* **Collected data**:
>>
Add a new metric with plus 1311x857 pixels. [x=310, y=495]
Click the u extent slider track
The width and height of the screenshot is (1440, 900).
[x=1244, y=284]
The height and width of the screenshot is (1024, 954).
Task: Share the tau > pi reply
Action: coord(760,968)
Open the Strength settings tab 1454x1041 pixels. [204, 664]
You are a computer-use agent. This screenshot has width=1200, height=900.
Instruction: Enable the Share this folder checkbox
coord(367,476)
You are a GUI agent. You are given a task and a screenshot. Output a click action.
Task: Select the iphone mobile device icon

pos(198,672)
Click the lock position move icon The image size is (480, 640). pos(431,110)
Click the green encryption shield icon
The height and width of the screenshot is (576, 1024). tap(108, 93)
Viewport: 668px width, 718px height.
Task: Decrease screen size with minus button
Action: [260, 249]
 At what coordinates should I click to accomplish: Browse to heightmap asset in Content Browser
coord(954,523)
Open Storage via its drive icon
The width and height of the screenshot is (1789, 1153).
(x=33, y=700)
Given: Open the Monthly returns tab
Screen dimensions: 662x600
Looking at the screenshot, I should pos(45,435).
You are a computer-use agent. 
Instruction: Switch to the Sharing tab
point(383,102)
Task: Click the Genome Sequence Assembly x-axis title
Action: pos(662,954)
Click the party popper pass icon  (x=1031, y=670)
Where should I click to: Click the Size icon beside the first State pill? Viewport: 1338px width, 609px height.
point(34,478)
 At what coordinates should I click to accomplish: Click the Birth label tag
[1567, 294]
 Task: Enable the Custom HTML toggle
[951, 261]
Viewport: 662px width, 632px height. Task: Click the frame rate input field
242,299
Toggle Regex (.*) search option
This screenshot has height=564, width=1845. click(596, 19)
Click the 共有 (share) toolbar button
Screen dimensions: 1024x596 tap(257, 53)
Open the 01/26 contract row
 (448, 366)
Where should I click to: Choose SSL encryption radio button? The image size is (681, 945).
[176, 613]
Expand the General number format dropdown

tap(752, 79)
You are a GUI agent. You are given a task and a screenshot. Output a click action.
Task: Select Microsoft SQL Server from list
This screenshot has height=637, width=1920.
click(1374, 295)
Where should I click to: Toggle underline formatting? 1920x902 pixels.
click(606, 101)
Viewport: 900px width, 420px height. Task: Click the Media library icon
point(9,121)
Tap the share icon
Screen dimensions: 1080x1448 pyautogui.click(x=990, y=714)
<<
* **Work to be completed**: Copy out the data exactly as it stands, leaving nothing out.

* **Response box**:
Add a new metric with plus 1311x857 pixels. [x=310, y=495]
Click the u extent slider track
The width and height of the screenshot is (1440, 900).
[x=1244, y=284]
The height and width of the screenshot is (1024, 954).
Task: Share the tau > pi reply
Action: coord(760,968)
Open the Strength settings tab 1454x1041 pixels. [204, 664]
You are a computer-use agent. This screenshot has width=1200, height=900.
Instruction: Enable the Share this folder checkbox
coord(367,476)
You are a GUI agent. You are given a task and a screenshot. Output a click action.
Task: Select the iphone mobile device icon

pos(198,672)
Click the lock position move icon The image size is (480, 640). pos(431,110)
Click the green encryption shield icon
The height and width of the screenshot is (576, 1024). tap(108, 93)
Viewport: 668px width, 718px height.
Task: Decrease screen size with minus button
Action: [260, 249]
 At what coordinates should I click to accomplish: Browse to heightmap asset in Content Browser
coord(954,523)
Open Storage via its drive icon
The width and height of the screenshot is (1789, 1153).
(x=33, y=700)
Given: Open the Monthly returns tab
Screen dimensions: 662x600
Looking at the screenshot, I should pos(45,435).
You are a computer-use agent. 
Instruction: Switch to the Sharing tab
point(383,102)
Task: Click the Genome Sequence Assembly x-axis title
Action: pos(662,954)
Click the party popper pass icon  (x=1031, y=670)
Where should I click to: Click the Size icon beside the first State pill? Viewport: 1338px width, 609px height.
point(34,478)
 At what coordinates should I click to accomplish: Click the Birth label tag
[1567, 294]
 Task: Enable the Custom HTML toggle
[951, 261]
Viewport: 662px width, 632px height. Task: Click the frame rate input field
242,299
Toggle Regex (.*) search option
This screenshot has height=564, width=1845. click(596, 19)
Click the 共有 (share) toolbar button
Screen dimensions: 1024x596 tap(257, 53)
Open the 01/26 contract row
 (448, 366)
Where should I click to: Choose SSL encryption radio button? The image size is (681, 945).
[176, 613]
Expand the General number format dropdown

tap(752, 79)
You are a GUI agent. You are given a task and a screenshot. Output a click action.
Task: Select Microsoft SQL Server from list
This screenshot has height=637, width=1920.
click(1374, 295)
Where should I click to: Toggle underline formatting? 1920x902 pixels.
click(606, 101)
Viewport: 900px width, 420px height. Task: Click the Media library icon
point(9,121)
Tap the share icon
Screen dimensions: 1080x1448 pyautogui.click(x=990, y=714)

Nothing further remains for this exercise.